Self-upgrading canisters

If a canister attempts to upgrade itself with
aaa.install_code(…)
then it gets error:
trapped explicitly: canister_pre_upgrade attempted with outstanding message callbacks (try stopping the canister before upgrade)
I’ve tried to use setTimer and one-shot calls, but these won’t work either.
The only workaround that worked, was to create another canister that proxies the install_code call.

When it is useful:
A canister has its own governance system which has to run checks on the wasm before it upgrades the old one. It is a feature Neutron will require.

It’s possible to create a blackhole similar to this: https://github.com/ninegua/ic-blackhole

actor {
    let IC = actor "aaaaa-aa" : AAA.Interface;

    public shared({caller}) func upgrade(wasm: [Nat8]) : async () {
        // require cycles here..
        ignore IC.install_code({
            arg = [];
            wasm_module = wasm;
            mode = #upgrade;
            canister_id = caller;
            });
    }
}

But won’t that create a bottleneck?
I prefer if the management ‘canister’ checks if caller == canister_id and somehow clears the message callback caused by the call to install_code, so the upgrade can proceed.

If a canister attempts to upgrade itself with
aaa.install_code(…)
then it gets error:
trapped explicitly: canister_pre_upgrade attempted with outstanding message callbacks (try stopping the canister before upgrade)

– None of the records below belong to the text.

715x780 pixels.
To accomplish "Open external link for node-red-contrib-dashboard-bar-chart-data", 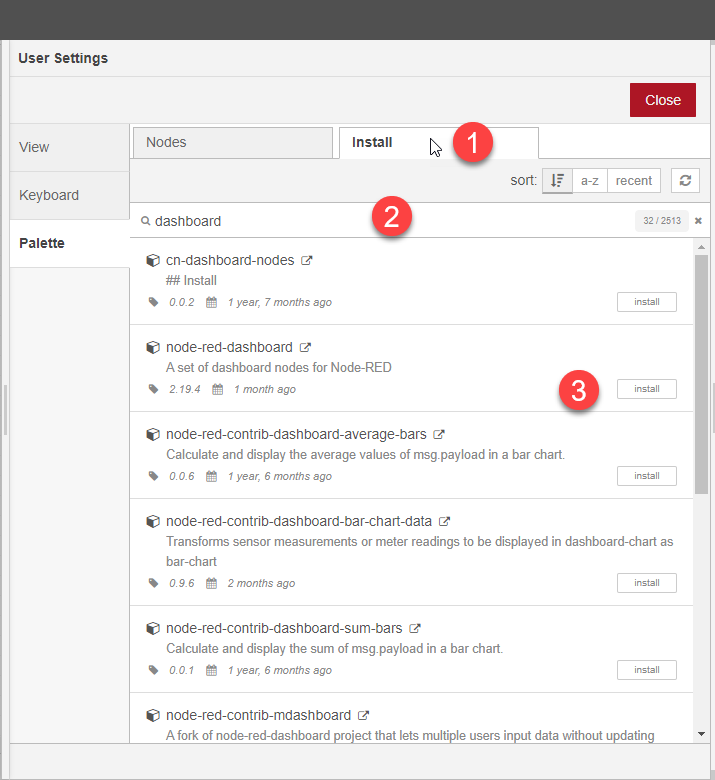I will (444, 521).
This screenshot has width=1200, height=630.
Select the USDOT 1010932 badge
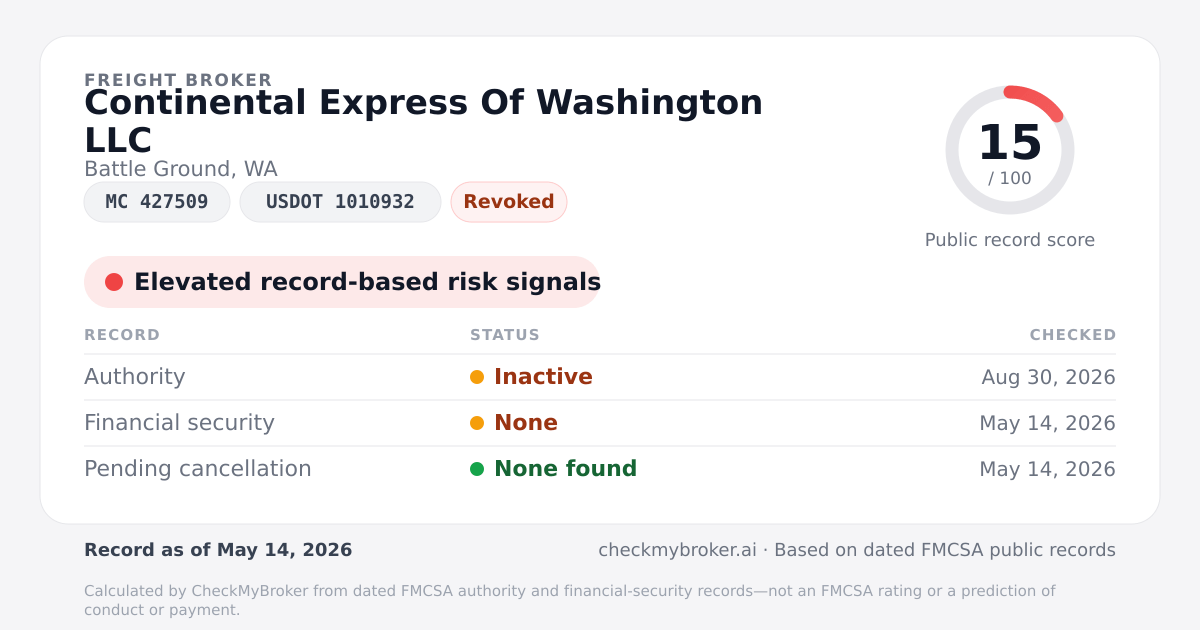pos(340,202)
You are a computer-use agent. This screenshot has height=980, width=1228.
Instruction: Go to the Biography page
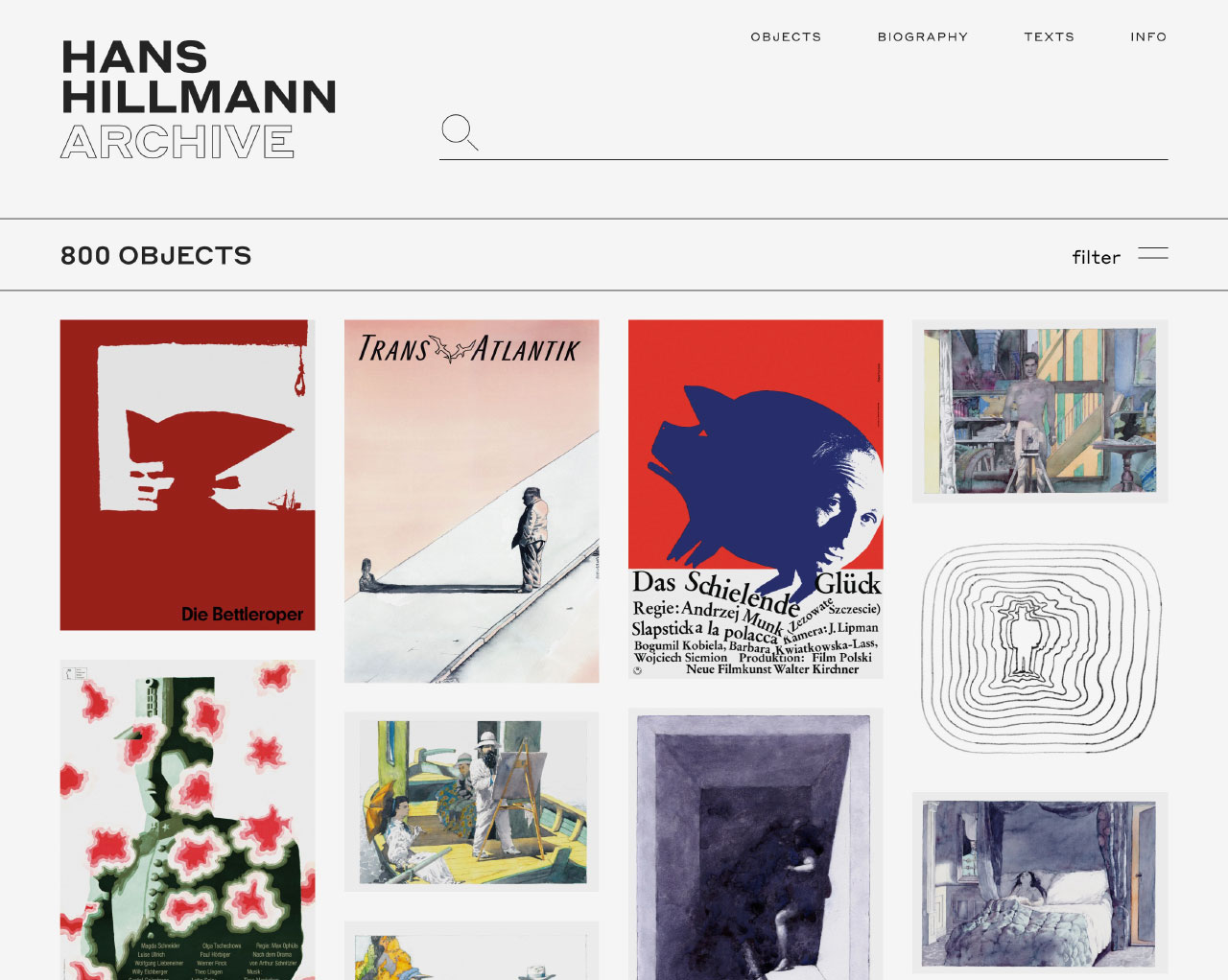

This is a Motoko specific check, it’s not enforced by the system. i.e. if you are certain that you can upgrade your canister without stopping it first (which I sort of assume given that you’re trying to self-upgrade), then it should work (e.g. this would work for a Rust canister).

I prefer if the management ‘canister’ checks if caller == canister_id and somehow clears the message callback caused by the call to install_code, so the upgrade can proceed.

I would prefer we don’t add such special casing on the protocol level. Even if we did, clearing the callback is easier said than done – there’s bookkeeping on the system side that needs the response eventually to happen properly. Clearing would need to happen in a way that doesn’t break some other assumption/invariant and it would need very careful thought to ensure we don’t miss anything. That said, I actually don’t think we need a “fix” on the protocol level, because you can have a self-upgrading canister technically, it’s just that Motoko has decided to take a more cautious path.

A more general comment: While I understand the appeal of self-upgrading canisters, I would strongly recommend to think through your design. You’re probably familiar with what happened with Taggr and the difficult spot they found themselves in with a self-upgrading canister and no way out in case the code of said canister is broken. You should consider the worst case and how you can get out of it. There are options, e.g. you can do what Taggr did and add the NNS root canister as an additional controller so you can be bailed out or you can have two instances of the governance canister in your system where one is on stand-by and basically only kicks in if the other is broken and you need an “override” to upgrade/fix it (or the proxy you mentioned is yet another approach).

2 Likes

I can affirm that you are able to self-upgrade a canister in Rust, and thus in Azle as well. We are doing this as part of the Kybra build system to allow larger Wasm modules, and we will probably need to do it for Azle soon as well.

1 Like

Thanks for the clarification.

You are probably right. Well, the problem here is, one user should be good with one canister. Having two per user will add to the cost. But, if we have one immutable canister that handles all canister upgrades, I suppose it is not too bad. We can add a recovery phrase (basically a second principal able to upgrade the canister) that will justify the need for that additional canister.

Sorry, late to the party.

You can actually self upgrade with Motoko using a trick. Import the ic0.install_code functions as a oneway method and then Motoko will call it without registering a real callback, passing the check and allowing the upgrade to proceed:

See here:

4 Likes

A word of caution! If your canister upgrades itself, you should not use a regular call, you should use notify.

It seems that when using a regular call, the callback will be executed on a new Wasm binary, thus the callback will not be the original callback function but some new function from your new Wasm binary. This caused crazy errors in our canisters while building Kybra. We switched to notify and all of the errors have gone away.

It would be nice to get this issue fixed somehow, because getting the response is desirable for multiple reasons: 1. The await waits for the init or post_upgrade function to entirely finish before returning, and 2. no errors can be retrieved if the call fails for some reason.

2 Likes

I should say this seems to be the case, I am still running my tests to verify, but the first round of tests has passed. I will run multiple rounds more to ensure that this issue is because of not using notify.

1 Like

Indeed my tests seem to indicate that this was the problem.